Carla Pestana
Distinguished Professor and Joyce Appleby Endowed Chair of America in the World
Department: Department of History
5391 Bunche Hall
315 Portola Plaza
Los Angeles, CA 90095-1473
Campus mailcode: 951473
Tel: 310-825-1883
cgpestana@history.ucla.edu
Website
Keywords: History, Caribbean
Carla Gardina Pestana, Professor and Joyce Appleby Endowed Chair of America in the World, studies the 17th and 18th century Atlantic worlds, especially the English Atlantic; the Caribbean; and U.S. religious history.
Carla Gardina Pestana received her Ph.D. at UCLA in 1987 in early American history. Before joining UCLA’s faculty in 2012, she taught at The Ohio State University, Canterbury University in Christchurch, New Zealand, and Miami University in Oxford, Ohio.
Professor Pestana has thus far published books on religion and empire in the seventeenth and eighteenth centuries. Her first book, Quakers and Baptists in Colonial Massachusetts, considered illegal religious communities in New England’s less tolerant colony. Protestant Empire: Religion and the Making of the British Atlantic World (2009), explored the religious transformation brought by English expansion into the Atlantic world. On the subject of empire, she authored The English Atlantic in an Age of Revolution, 1640-1661 (2004), a study of the effects of revolutionary upheaval in England, Ireland and Scotland on England’s nascent empire. She is also the co-editor with Sharon V. Salinger of Inequality in Early America (1991), a volume of essays honoring their dissertation advisor, Gary B. Nash. Also with Salinger, she compiled and edited a multi-volume collection of primary texts on the early English engagement in the Caribbean, for British publishing house Pickering-Chatto, entitled The Early English Caribbean, 1570-1700. The Belknap imprint at Harvard University Press published Pestana’s The English Conquest of Jamaica: Oliver Cromwell’s Bid for Empire.

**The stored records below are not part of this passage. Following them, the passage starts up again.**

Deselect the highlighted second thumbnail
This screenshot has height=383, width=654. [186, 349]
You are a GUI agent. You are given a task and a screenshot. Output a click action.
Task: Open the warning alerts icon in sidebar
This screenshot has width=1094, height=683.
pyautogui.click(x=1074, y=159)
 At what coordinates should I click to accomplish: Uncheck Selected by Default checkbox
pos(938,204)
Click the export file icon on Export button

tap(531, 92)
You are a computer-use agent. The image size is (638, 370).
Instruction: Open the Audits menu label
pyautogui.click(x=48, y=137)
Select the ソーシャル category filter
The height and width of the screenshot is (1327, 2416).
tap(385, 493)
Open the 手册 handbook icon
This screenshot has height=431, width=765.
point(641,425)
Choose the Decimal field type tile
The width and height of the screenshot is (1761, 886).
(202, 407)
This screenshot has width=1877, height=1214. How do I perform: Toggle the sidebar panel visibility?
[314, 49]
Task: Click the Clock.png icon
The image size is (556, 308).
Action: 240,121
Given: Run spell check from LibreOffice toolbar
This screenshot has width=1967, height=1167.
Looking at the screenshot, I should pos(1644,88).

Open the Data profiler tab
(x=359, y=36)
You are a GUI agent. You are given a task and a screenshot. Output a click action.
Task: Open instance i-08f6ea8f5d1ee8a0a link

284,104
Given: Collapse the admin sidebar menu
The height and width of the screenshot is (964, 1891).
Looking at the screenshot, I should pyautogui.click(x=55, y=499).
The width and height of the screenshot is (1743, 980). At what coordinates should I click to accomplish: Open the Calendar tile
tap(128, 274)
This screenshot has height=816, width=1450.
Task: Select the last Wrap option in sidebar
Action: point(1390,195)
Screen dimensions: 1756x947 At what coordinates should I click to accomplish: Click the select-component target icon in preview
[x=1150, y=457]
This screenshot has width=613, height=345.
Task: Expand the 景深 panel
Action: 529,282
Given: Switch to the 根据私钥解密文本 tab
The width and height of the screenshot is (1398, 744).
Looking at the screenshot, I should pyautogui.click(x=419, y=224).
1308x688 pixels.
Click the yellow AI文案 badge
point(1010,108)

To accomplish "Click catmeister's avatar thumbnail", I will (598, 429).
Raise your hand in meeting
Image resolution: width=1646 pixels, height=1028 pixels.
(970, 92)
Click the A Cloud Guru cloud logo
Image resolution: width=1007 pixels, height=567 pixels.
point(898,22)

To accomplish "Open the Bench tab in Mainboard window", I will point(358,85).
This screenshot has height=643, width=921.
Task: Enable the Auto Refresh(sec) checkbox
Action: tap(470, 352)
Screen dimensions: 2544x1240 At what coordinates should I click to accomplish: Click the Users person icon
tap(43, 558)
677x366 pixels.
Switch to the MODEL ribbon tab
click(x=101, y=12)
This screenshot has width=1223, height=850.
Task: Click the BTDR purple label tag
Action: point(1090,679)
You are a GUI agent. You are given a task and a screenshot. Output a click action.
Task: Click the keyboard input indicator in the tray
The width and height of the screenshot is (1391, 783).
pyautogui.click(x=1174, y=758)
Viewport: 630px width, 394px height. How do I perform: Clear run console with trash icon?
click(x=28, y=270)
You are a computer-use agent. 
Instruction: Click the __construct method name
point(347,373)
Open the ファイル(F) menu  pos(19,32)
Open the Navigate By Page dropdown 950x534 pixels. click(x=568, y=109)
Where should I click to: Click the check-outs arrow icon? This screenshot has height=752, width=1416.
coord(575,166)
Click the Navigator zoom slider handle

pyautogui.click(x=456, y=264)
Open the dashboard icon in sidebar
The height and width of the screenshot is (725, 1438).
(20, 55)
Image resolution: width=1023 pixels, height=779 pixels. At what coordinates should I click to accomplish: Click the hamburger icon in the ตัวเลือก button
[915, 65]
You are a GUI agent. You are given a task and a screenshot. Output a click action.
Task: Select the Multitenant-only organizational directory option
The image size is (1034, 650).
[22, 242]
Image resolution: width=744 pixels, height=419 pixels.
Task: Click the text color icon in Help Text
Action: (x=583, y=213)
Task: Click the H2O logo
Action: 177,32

Her teaching interests range over similar fields to those explored in her publications. She contributes her expertise in early American history, the history of American religion, piracy, and the history of the early modern world. She has taught undergraduate courses on Atlantic history and early American history, on the history of American religion, as well as on such topics as Salem witchcraft and pirates in the Caribbean. Professor Pestana teaches the introductory course for first year U.S. graduate students, History 246A (U.S. History and Historiography to 1800). Her 14A course, History of the Atlantic World, will be offered for the first time in 2019. She regularly offers Fiat Lux courses, on topics including THE GLOBAL CLIMATE CRISIS OF THE SEVENTEENTH CENTURY, the novel Wolf Hall considered as an exercise in historical revision, and THE ADVENTURES OF HENRY PITMAN (a seventeenth-century prisoner of war, indentured servant, runaway and physician).
She is the President of FEEGI (Forum on European Expansion and Global Interaction), 2018-2020; an OAH Distinguished Lecturer, 2016-2019; a member of the editorial board of the American Historical Review and Early American Studies: An Interdisciplinary Journal; and a member of the Nominating Committee for the AHA, 2020-22.